**TASK GOAL:** All of the data beneath this instruction is to be transcribed word for word.

==========

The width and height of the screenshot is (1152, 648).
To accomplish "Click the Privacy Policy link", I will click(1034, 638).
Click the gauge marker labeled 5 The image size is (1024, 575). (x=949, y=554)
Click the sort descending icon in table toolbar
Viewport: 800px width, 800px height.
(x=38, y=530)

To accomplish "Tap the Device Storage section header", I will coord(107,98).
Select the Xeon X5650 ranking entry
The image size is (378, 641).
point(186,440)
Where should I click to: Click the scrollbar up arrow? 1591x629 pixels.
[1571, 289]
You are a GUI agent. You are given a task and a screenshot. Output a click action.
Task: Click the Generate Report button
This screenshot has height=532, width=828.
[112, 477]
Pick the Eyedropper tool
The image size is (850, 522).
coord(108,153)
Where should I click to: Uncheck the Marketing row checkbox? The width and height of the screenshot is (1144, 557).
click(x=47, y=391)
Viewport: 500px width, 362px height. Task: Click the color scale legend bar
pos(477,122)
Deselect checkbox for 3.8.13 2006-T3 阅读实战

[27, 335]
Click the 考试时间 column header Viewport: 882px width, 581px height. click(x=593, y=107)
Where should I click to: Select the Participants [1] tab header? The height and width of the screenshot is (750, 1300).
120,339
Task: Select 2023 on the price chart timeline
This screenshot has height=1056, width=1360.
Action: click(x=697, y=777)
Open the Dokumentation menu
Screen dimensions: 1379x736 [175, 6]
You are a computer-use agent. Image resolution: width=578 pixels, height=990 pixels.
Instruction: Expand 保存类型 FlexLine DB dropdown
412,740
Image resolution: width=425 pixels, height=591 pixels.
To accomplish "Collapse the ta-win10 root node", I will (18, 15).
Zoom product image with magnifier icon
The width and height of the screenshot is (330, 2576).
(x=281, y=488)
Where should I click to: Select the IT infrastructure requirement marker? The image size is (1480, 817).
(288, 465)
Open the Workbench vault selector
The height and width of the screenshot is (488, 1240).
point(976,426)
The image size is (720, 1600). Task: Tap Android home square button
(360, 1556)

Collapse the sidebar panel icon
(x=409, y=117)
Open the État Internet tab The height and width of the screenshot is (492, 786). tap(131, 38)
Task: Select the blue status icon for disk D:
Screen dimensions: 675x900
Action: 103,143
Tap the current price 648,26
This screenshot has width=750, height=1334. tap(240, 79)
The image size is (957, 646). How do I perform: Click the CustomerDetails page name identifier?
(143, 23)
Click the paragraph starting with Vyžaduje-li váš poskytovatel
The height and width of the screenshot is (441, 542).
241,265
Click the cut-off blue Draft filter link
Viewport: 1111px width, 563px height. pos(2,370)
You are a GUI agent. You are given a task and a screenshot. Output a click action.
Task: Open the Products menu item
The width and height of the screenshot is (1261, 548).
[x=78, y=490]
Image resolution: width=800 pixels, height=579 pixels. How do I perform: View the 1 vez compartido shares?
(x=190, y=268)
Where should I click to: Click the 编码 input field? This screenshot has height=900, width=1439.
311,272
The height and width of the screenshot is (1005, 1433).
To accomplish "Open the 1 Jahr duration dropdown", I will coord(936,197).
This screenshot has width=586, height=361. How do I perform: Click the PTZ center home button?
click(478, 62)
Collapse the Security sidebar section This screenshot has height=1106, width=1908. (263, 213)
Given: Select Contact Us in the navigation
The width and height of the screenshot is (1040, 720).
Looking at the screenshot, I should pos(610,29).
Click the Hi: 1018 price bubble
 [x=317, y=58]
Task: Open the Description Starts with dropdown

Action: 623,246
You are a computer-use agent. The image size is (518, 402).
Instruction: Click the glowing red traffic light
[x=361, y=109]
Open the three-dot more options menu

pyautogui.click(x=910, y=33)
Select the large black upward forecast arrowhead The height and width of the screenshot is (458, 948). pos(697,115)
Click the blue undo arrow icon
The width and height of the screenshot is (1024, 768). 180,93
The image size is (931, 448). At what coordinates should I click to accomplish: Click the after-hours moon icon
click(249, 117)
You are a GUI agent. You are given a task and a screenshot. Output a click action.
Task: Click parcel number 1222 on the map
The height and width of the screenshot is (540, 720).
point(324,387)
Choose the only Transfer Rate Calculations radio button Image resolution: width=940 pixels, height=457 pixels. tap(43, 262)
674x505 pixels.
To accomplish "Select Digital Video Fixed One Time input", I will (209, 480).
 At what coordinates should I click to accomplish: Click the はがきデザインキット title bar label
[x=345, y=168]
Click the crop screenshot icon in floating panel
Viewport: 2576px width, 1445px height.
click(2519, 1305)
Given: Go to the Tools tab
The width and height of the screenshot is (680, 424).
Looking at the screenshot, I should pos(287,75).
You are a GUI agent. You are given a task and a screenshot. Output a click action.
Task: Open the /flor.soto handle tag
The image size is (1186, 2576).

==========

**TASK OUTPUT:**
The width and height of the screenshot is (1152, 648).
To accomplish "Click the Privacy Policy link", I will click(1034, 638).
Click the gauge marker labeled 5 The image size is (1024, 575). (x=949, y=554)
Click the sort descending icon in table toolbar
Viewport: 800px width, 800px height.
(x=38, y=530)

To accomplish "Tap the Device Storage section header", I will coord(107,98).
Select the Xeon X5650 ranking entry
The image size is (378, 641).
point(186,440)
Where should I click to: Click the scrollbar up arrow? 1591x629 pixels.
[1571, 289]
You are a GUI agent. You are given a task and a screenshot. Output a click action.
Task: Click the Generate Report button
This screenshot has height=532, width=828.
[112, 477]
Pick the Eyedropper tool
The image size is (850, 522).
coord(108,153)
Where should I click to: Uncheck the Marketing row checkbox? The width and height of the screenshot is (1144, 557).
click(x=47, y=391)
Viewport: 500px width, 362px height. Task: Click the color scale legend bar
pos(477,122)
Deselect checkbox for 3.8.13 2006-T3 阅读实战

[27, 335]
Click the 考试时间 column header Viewport: 882px width, 581px height. click(x=593, y=107)
Where should I click to: Select the Participants [1] tab header? The height and width of the screenshot is (750, 1300).
120,339
Task: Select 2023 on the price chart timeline
This screenshot has height=1056, width=1360.
Action: click(x=697, y=777)
Open the Dokumentation menu
Screen dimensions: 1379x736 [175, 6]
You are a computer-use agent. Image resolution: width=578 pixels, height=990 pixels.
Instruction: Expand 保存类型 FlexLine DB dropdown
412,740
Image resolution: width=425 pixels, height=591 pixels.
To accomplish "Collapse the ta-win10 root node", I will (18, 15).
Zoom product image with magnifier icon
The width and height of the screenshot is (330, 2576).
(x=281, y=488)
Where should I click to: Select the IT infrastructure requirement marker? The image size is (1480, 817).
(288, 465)
Open the Workbench vault selector
The height and width of the screenshot is (488, 1240).
point(976,426)
The image size is (720, 1600). Task: Tap Android home square button
(360, 1556)

Collapse the sidebar panel icon
(x=409, y=117)
Open the État Internet tab The height and width of the screenshot is (492, 786). tap(131, 38)
Task: Select the blue status icon for disk D:
Screen dimensions: 675x900
Action: 103,143
Tap the current price 648,26
This screenshot has width=750, height=1334. tap(240, 79)
The image size is (957, 646). How do I perform: Click the CustomerDetails page name identifier?
(143, 23)
Click the paragraph starting with Vyžaduje-li váš poskytovatel
The height and width of the screenshot is (441, 542).
241,265
Click the cut-off blue Draft filter link
Viewport: 1111px width, 563px height. pos(2,370)
You are a GUI agent. You are given a task and a screenshot. Output a click action.
Task: Open the Products menu item
The width and height of the screenshot is (1261, 548).
[x=78, y=490]
Image resolution: width=800 pixels, height=579 pixels. How do I perform: View the 1 vez compartido shares?
(x=190, y=268)
Where should I click to: Click the 编码 input field? This screenshot has height=900, width=1439.
311,272
The height and width of the screenshot is (1005, 1433).
To accomplish "Open the 1 Jahr duration dropdown", I will coord(936,197).
This screenshot has width=586, height=361. How do I perform: Click the PTZ center home button?
click(478, 62)
Collapse the Security sidebar section This screenshot has height=1106, width=1908. (263, 213)
Given: Select Contact Us in the navigation
The width and height of the screenshot is (1040, 720).
Looking at the screenshot, I should pos(610,29).
Click the Hi: 1018 price bubble
 [x=317, y=58]
Task: Open the Description Starts with dropdown

Action: 623,246
You are a computer-use agent. The image size is (518, 402).
Instruction: Click the glowing red traffic light
[x=361, y=109]
Open the three-dot more options menu

pyautogui.click(x=910, y=33)
Select the large black upward forecast arrowhead The height and width of the screenshot is (458, 948). pos(697,115)
Click the blue undo arrow icon
The width and height of the screenshot is (1024, 768). 180,93
The image size is (931, 448). At what coordinates should I click to accomplish: Click the after-hours moon icon
click(249, 117)
You are a GUI agent. You are given a task and a screenshot. Output a click action.
Task: Click parcel number 1222 on the map
The height and width of the screenshot is (540, 720).
point(324,387)
Choose the only Transfer Rate Calculations radio button Image resolution: width=940 pixels, height=457 pixels. tap(43, 262)
674x505 pixels.
To accomplish "Select Digital Video Fixed One Time input", I will (209, 480).
 At what coordinates should I click to accomplish: Click the はがきデザインキット title bar label
[x=345, y=168]
Click the crop screenshot icon in floating panel
Viewport: 2576px width, 1445px height.
click(2519, 1305)
Given: Go to the Tools tab
The width and height of the screenshot is (680, 424).
Looking at the screenshot, I should pos(287,75).
You are a GUI agent. You are given a task and a screenshot. Output a click action.
Task: Open the /flor.soto handle tag
The image size is (1186, 2576).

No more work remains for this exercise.